** Work to be completed **
Every record, from first to last, should be written out again exactly.

** Task data **
##############################

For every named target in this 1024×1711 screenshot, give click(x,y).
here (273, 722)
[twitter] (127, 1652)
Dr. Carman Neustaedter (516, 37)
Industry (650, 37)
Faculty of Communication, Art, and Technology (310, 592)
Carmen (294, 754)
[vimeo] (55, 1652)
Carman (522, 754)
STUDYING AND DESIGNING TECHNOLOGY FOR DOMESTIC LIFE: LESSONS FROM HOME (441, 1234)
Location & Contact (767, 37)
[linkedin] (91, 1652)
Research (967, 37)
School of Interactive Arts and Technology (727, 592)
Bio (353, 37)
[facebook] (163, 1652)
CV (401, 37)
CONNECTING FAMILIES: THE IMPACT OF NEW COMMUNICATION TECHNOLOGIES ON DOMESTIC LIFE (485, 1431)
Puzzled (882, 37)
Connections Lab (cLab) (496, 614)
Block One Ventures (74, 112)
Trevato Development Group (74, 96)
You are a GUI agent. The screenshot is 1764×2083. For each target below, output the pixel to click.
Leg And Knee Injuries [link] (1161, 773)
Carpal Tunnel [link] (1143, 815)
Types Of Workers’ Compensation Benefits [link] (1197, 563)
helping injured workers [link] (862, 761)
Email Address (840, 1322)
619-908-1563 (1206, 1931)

##############################

** Solution below **
For every named target in this 1024×1711 screenshot, give click(x,y).
here (273, 722)
[twitter] (127, 1652)
Dr. Carman Neustaedter (516, 37)
Industry (650, 37)
Faculty of Communication, Art, and Technology (310, 592)
Carmen (294, 754)
[vimeo] (55, 1652)
Carman (522, 754)
STUDYING AND DESIGNING TECHNOLOGY FOR DOMESTIC LIFE: LESSONS FROM HOME (441, 1234)
Location & Contact (767, 37)
[linkedin] (91, 1652)
Research (967, 37)
School of Interactive Arts and Technology (727, 592)
Bio (353, 37)
[facebook] (163, 1652)
CV (401, 37)
CONNECTING FAMILIES: THE IMPACT OF NEW COMMUNICATION TECHNOLOGIES ON DOMESTIC LIFE (485, 1431)
Puzzled (882, 37)
Connections Lab (cLab) (496, 614)
Block One Ventures (74, 112)
Trevato Development Group (74, 96)
You are a GUI agent. The screenshot is 1764×2083. For each target below, output the pixel to click.
Leg And Knee Injuries [link] (1161, 773)
Carpal Tunnel [link] (1143, 815)
Types Of Workers’ Compensation Benefits [link] (1197, 563)
helping injured workers [link] (862, 761)
Email Address (840, 1322)
619-908-1563 (1206, 1931)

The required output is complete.